Born to a life or privilege he had a reputation for haughty arrogance that often landed him in trouble. In 1672, he pulled strings in court and was given the job of governor of Canada, mainly to elude his creditors. He soon began abusing his authority and jailed or exiled officials who questioned his methods. He also upset the church by selling brandy to the Indians. In about 1675, he began openly feuding with the Intendant, Jacques Duchesneau.
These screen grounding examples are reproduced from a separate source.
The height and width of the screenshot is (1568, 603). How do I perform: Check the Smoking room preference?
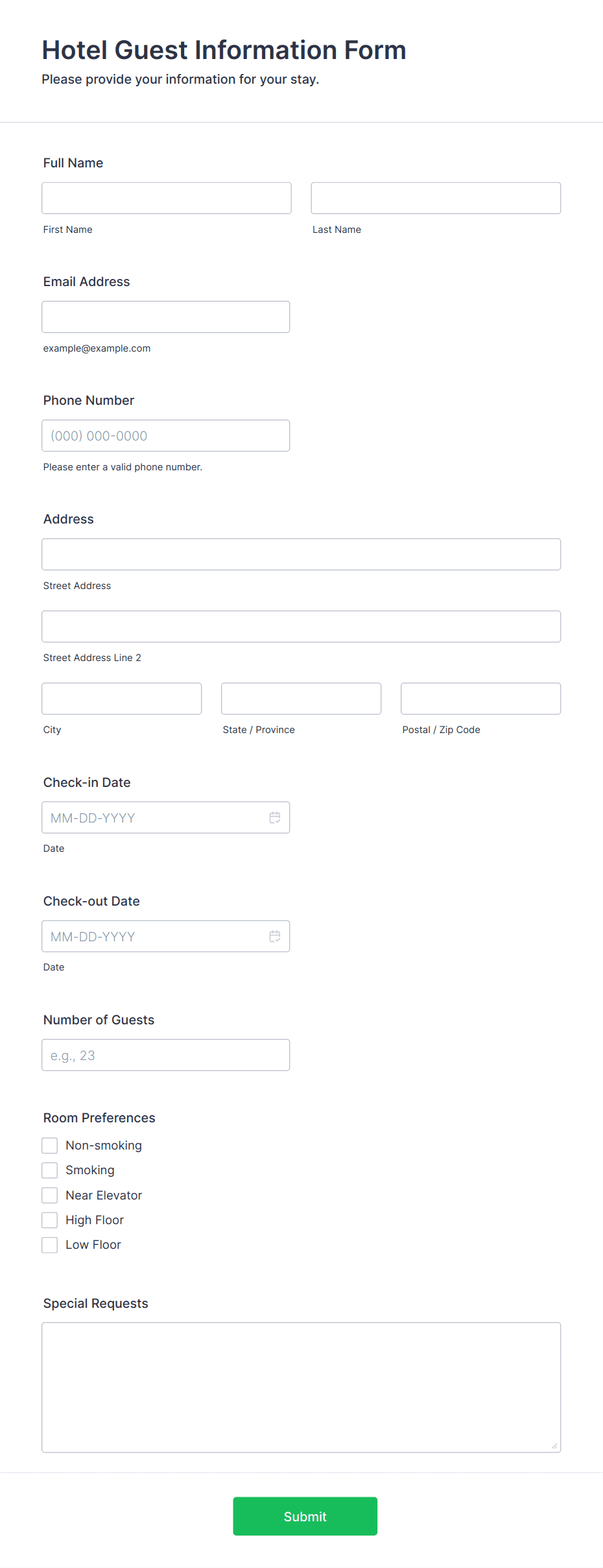coord(50,1170)
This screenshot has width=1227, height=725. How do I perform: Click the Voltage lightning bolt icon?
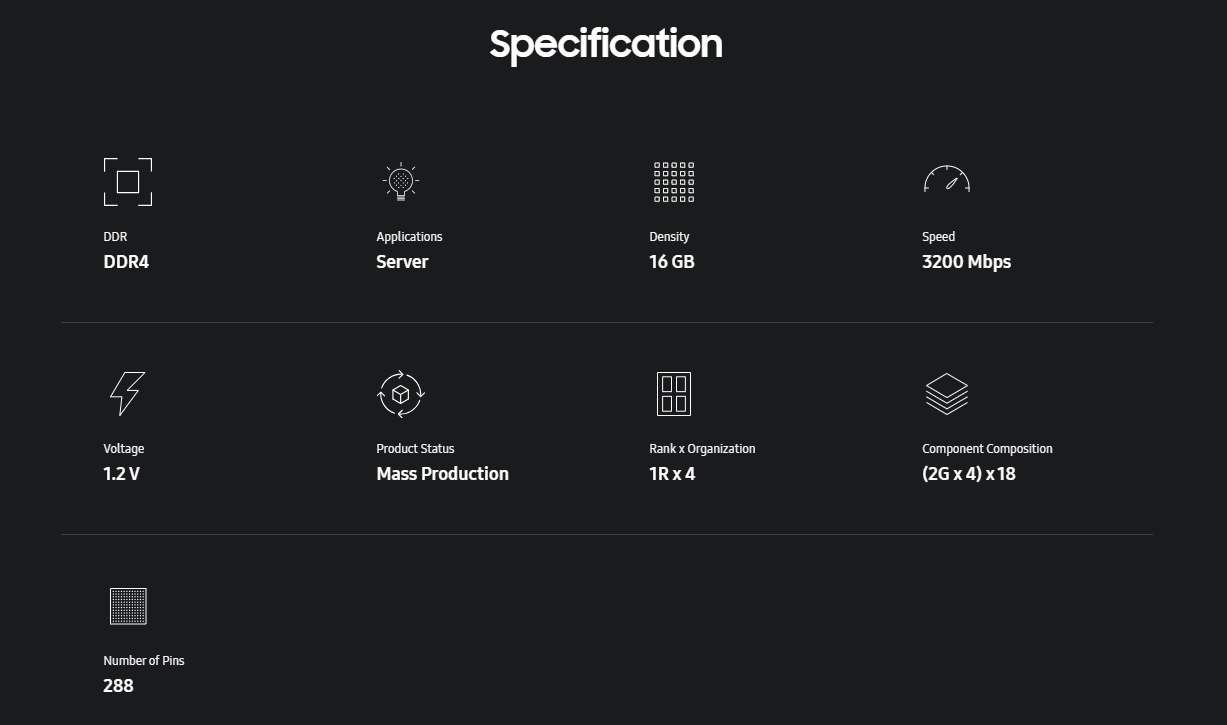127,394
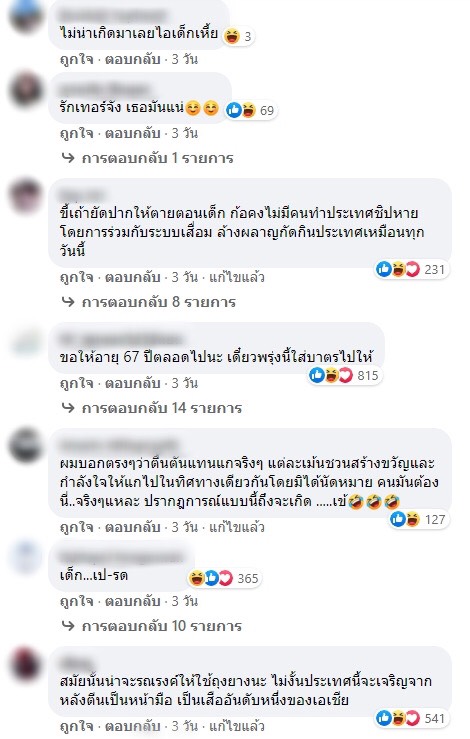Screen dimensions: 470x739
Task: Open reactions showing 231 count
Action: (x=411, y=270)
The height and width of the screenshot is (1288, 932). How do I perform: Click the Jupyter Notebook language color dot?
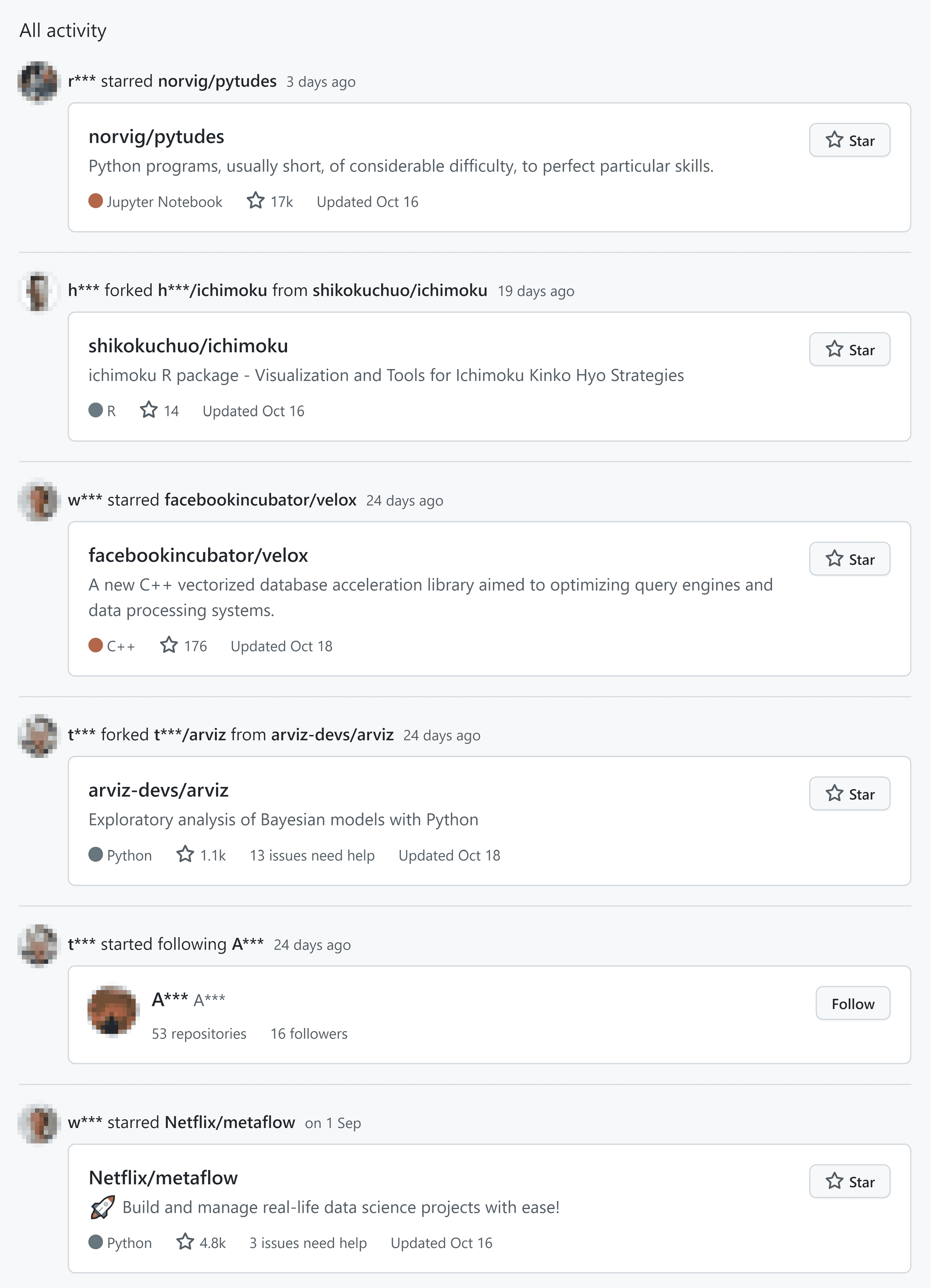pyautogui.click(x=95, y=201)
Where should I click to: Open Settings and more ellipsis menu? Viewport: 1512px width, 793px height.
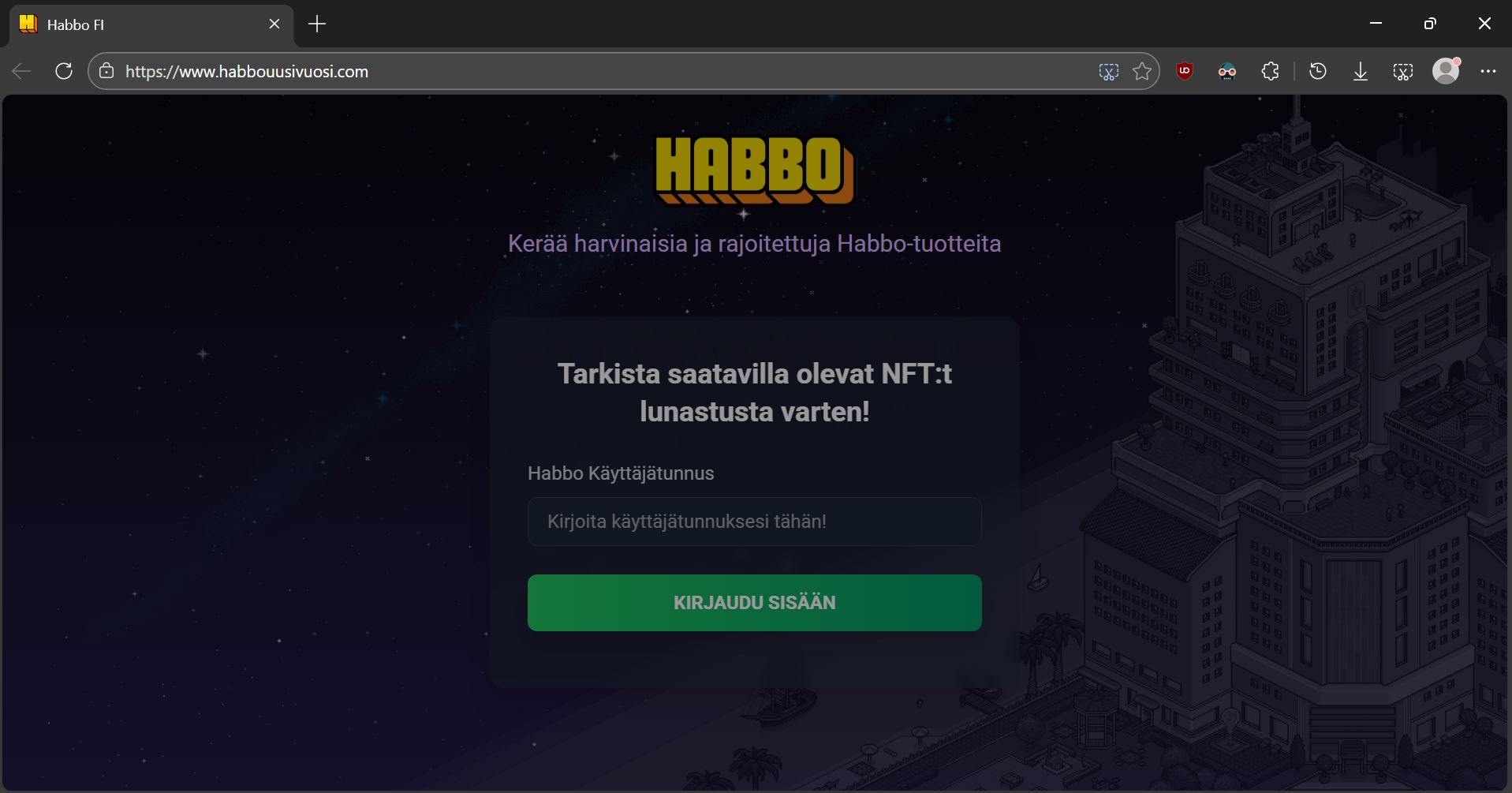pyautogui.click(x=1488, y=71)
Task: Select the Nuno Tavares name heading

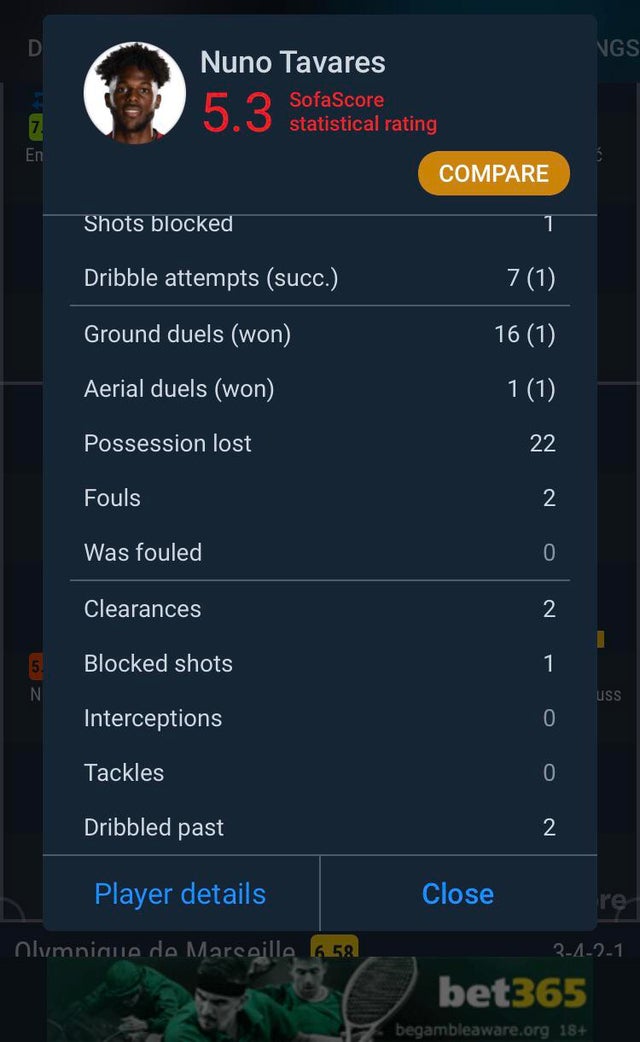Action: 292,62
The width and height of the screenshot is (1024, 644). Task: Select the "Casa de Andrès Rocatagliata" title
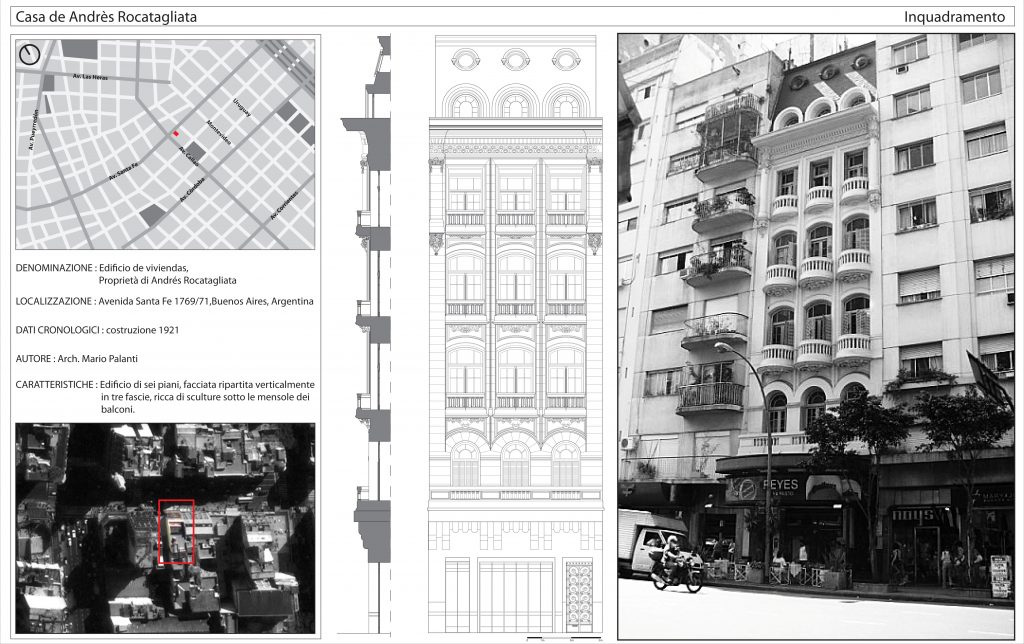107,17
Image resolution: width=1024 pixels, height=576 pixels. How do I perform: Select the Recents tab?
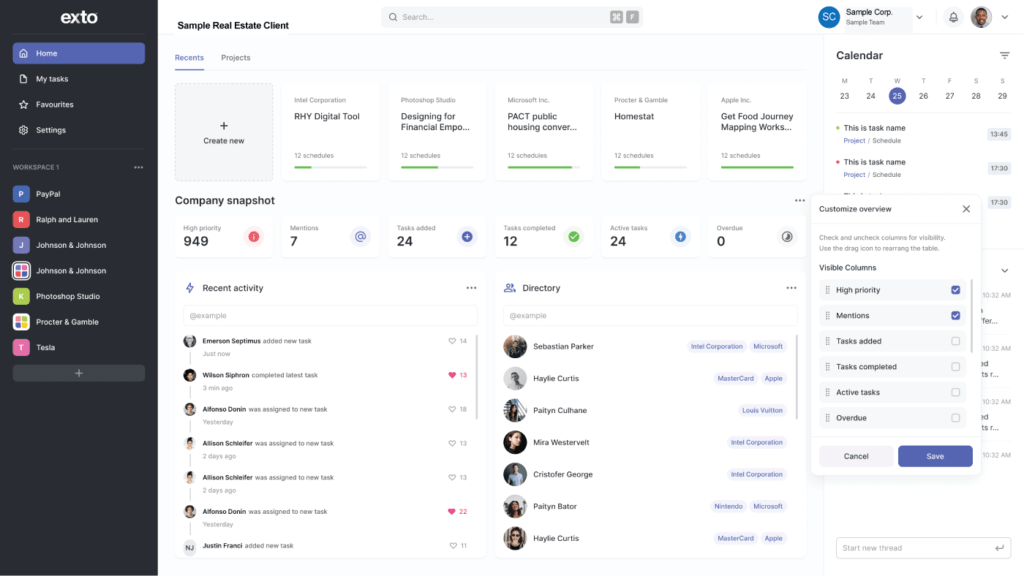[189, 57]
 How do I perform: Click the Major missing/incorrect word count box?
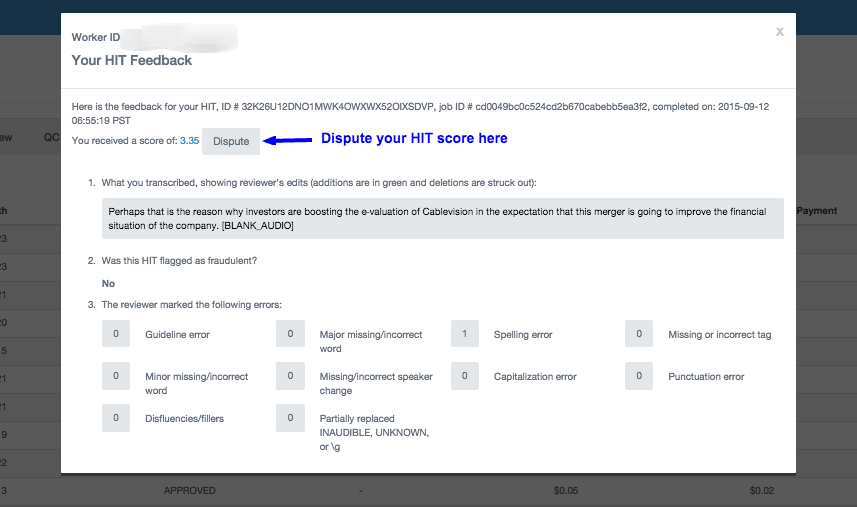coord(290,334)
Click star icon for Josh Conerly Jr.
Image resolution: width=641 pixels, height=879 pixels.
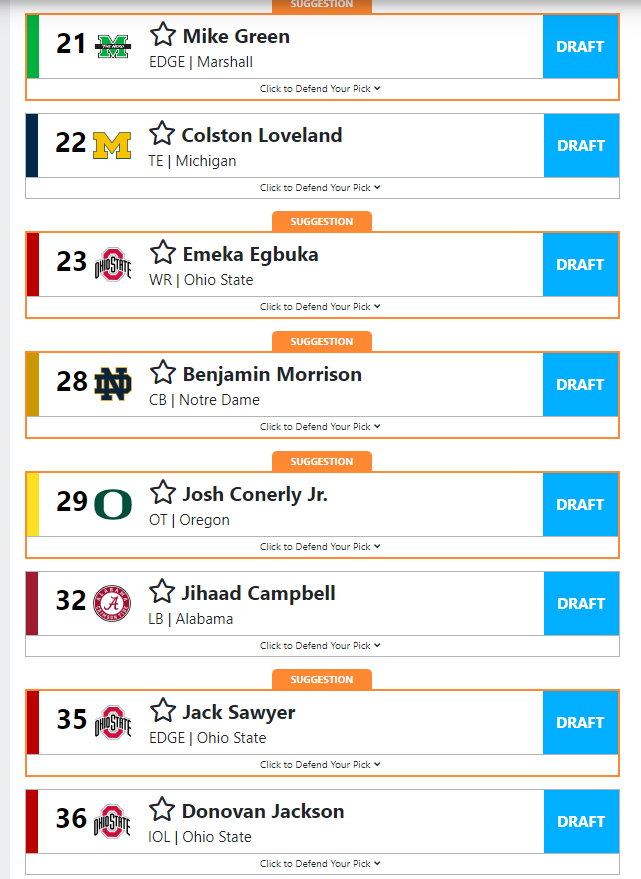click(x=163, y=492)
The quarrel about earnings from the fur trade ended with their recall and dismissal in 1682. Reinstated at the outbreak of the war with the Iroquois Confederacy, he sent raiding parties against the Iroquois headquarters in New York, which sparked off a naval siege of Quebec City by the British. When the Royal navy demanded his surrender, he responded: “I have no reply to make, except from the mouths of my cannons.” The siege failed and he then launched a devastating guerrilla war on the American colonies and on the Iroquois. All the while, he pursued an illicit scheme to get rich off the fur trade. His death in office likely saved him from a second dismissal.
The Loyalist Directory
The three subsequent items are updates to the locally-hosted Loyalist Directory. Click on the link for more.
William Scoles, born about 1762 somewhere in the Thirteen Colonies, had served in the American Revolution with the 33rd Regiment of Foot. He had been in the fishery business after his discharge. He petitioned for land in 1788 and was granted it in Sandwich Point, Halifax County, Nova Scotia. He died and was buried at Ferguson’s Cove. Contributed by Kim Hurst UE, Bicentennial ranch.
Peter McIntosh, born in Invernesshire Scotland, served in the KRRNY during the revolutionary war and settled afterwards in Lancaster Township, Glengarry County.
Proved and submitted by Grant McIntosh UE.
“In 1776 he joined Butler’s Rangers and served six years as a sergeant and corporal. In January 1781 he was at Fort Niagara serving as a sergeant under the command of Lieutenant John Turney. In April of the same year he was court marshaled, along with two officers, Lieutenant Peter Ball and 2nd Lieutenant Joseph Ferris. The Court Martial files have disappeared from the records in the British Library, but a sense of the crime can be determined in the General Order. Sergeant Frelick tried for being concerned with Lieutenants Jacob and Peter Ball and 2nd Lieutenant Joseph Ferris in writing an anonymous letter to Brigadier General H. Watson Powell, Commanding the Upper Posts, and Charging Lieutenant Colonel Butler and other Officers of said Corps with Capital Crimes and to stir up a mutiny and sedition among the men of the Corps of Rangers, and for speaking disrespectfully of the Commanding Officer of the Regiment, is found guilty of the 3rd Charge exhibited against him, and sentenced on account of the undoubted testimony of his general and good character in the Corps, and likewise on sundry occasions, only to be reduced to the ranks.” Alan D. Woolley. This is found in the Haldimand Papers.